Today’s challenge was to tackle two tools in the cleaning of ‘dirty’ data: Open Refine and SQLite Studio. My initial reaction to Open Refine is its utility for speeding up tasks that academics and research students could easily spend days or weeks on; the kinds of cleaning tasks that are inevitably prone to human errors and inconsistencies in an attempt to fix the (normally) human errors and inconsistencies.

There is also the issue that any intervention by data cleaning also relies on human supervision and checking - in particular being able to check the recommendations that are created by algorithms. Also important is understanding how these algorithms function so that attempts to clean large datasets can be productive - that there is a level of tolerance for, say, clustering and use that is appropriate for the dataset.

With SQLite has the added challenge of figuring out what expressions we needed to provide to allow the programme to return our queries from a particular table. Learning to use SQLite is also about learning to write effective queries, which if we scale up (in the manner of the knowledge models covered yesterday) to the level of research questions, makes a lot of sense. Although many social scientists working with quantitative methods and experimental research design, will learn to shift between these levels in their work, those in the humanities unfamiliar with data science will find this more difficult to do.

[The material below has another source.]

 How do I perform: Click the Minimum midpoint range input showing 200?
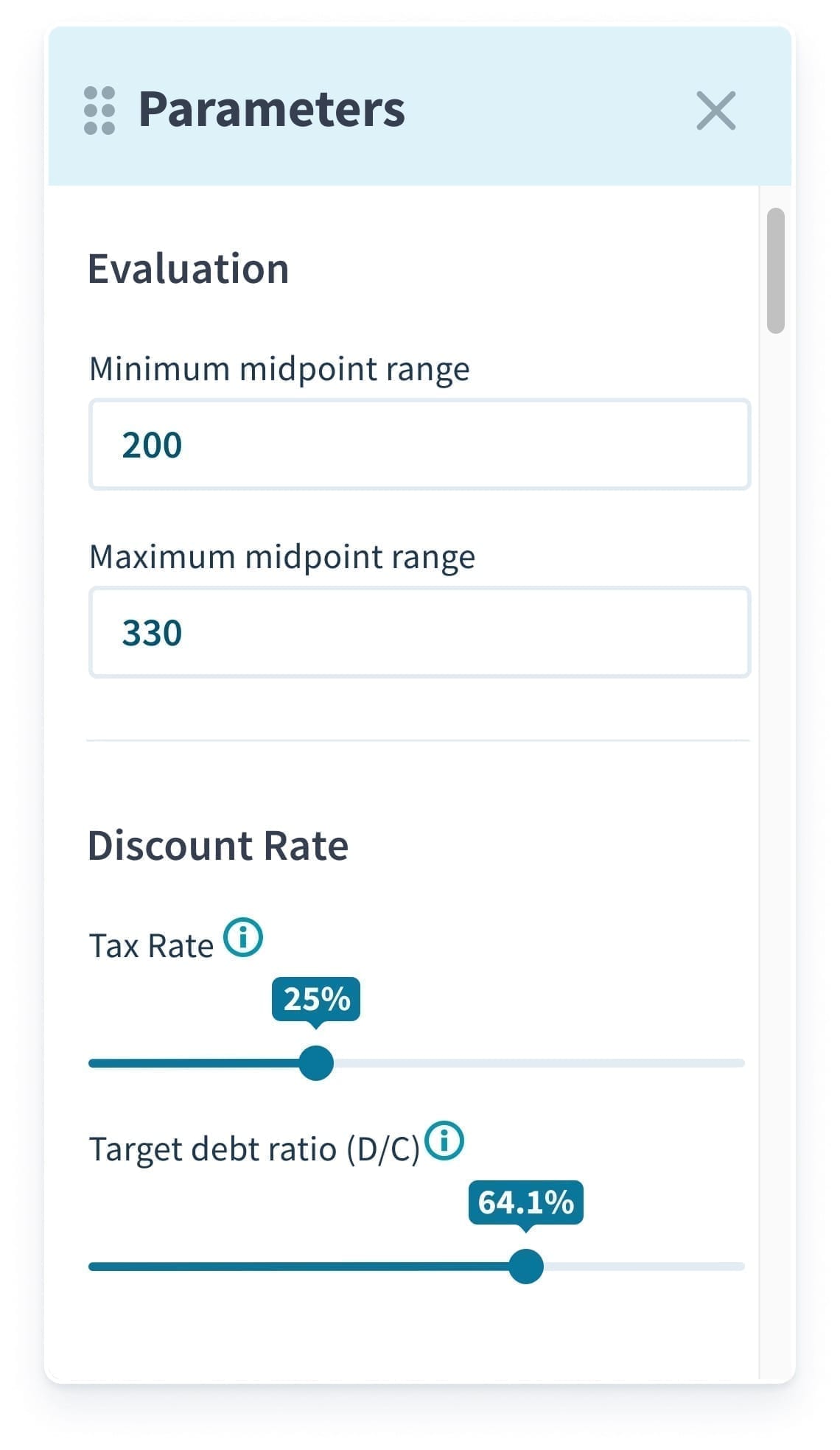coord(419,444)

In the case of both Open Refine and SQLite Studio, one of the key features was the ability to log the different transformations and queries. These logs provide crucial records of each step of data cleaning, and it would be helpful to develop exercises that help research students adapt these logs for evidential statements of method where required.

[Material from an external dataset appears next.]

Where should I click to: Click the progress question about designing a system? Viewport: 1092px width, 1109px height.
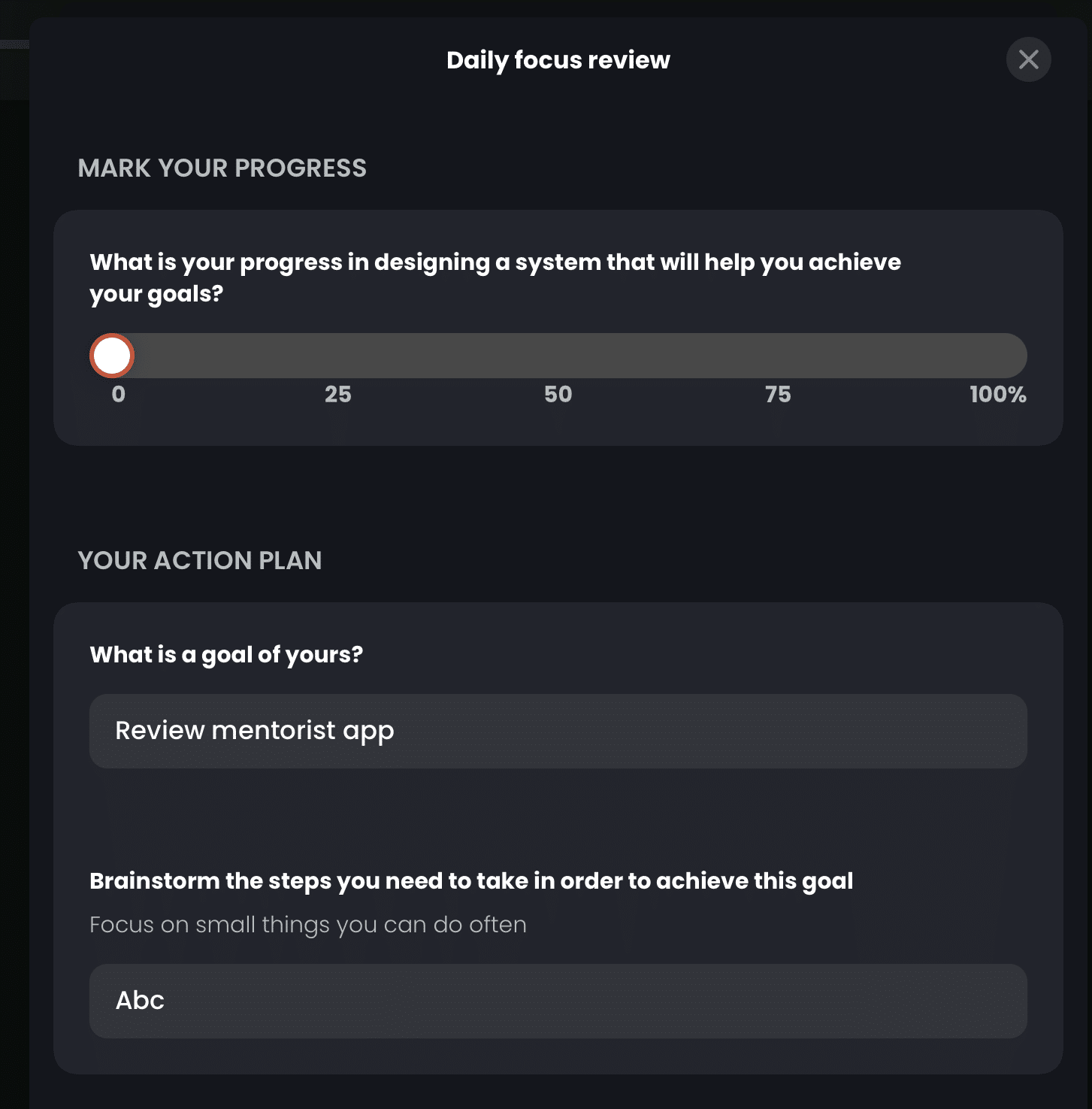[495, 277]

This afternoon’s session focused on the idea of preservation, which increasingly academics and their research students must come to terms with. So many digital humanities projects - some on a grand scale - have vanished despite great investment of money and effort. The data, the analytical methods, and the findings of projects no longer exist, or are no longer accessible to others.

Katrina Fenlon took us through three different models of digital humanities projects to better understand their goals and where the emphasis on digital preservation would need to be. Perhaps because such projects are complex technically to implement, it is also difficult for those involved to decide how and what should be preserved, e.g. a unique, value-added interface over digital images where the latter can be obtained easily from other institutions.

This evening’s lecture was presented by Dr Athanasios Velios at Oxford on integration and linked data for museums and library collections. We have had a lot about linked data all week: the model of ‘triples’ (subject-predicate-object) was introduced at the very start. This lecture was helpful in visualising the ontological frameworks that institutions and researchers are putting together to allow at least some agreement on the nature of a our world of things. For those who have worked in libraries and museums professionally, these schemes may be familiar, but for many researchers whose expertise lies in the objects themselves and the interpretation of them, description can seem over-laborious. However, as the speaker demonstrated, it is only be effective descriptive frameworks and practices that the vast sum of knowledge around cultural heritage can by linked and exploited.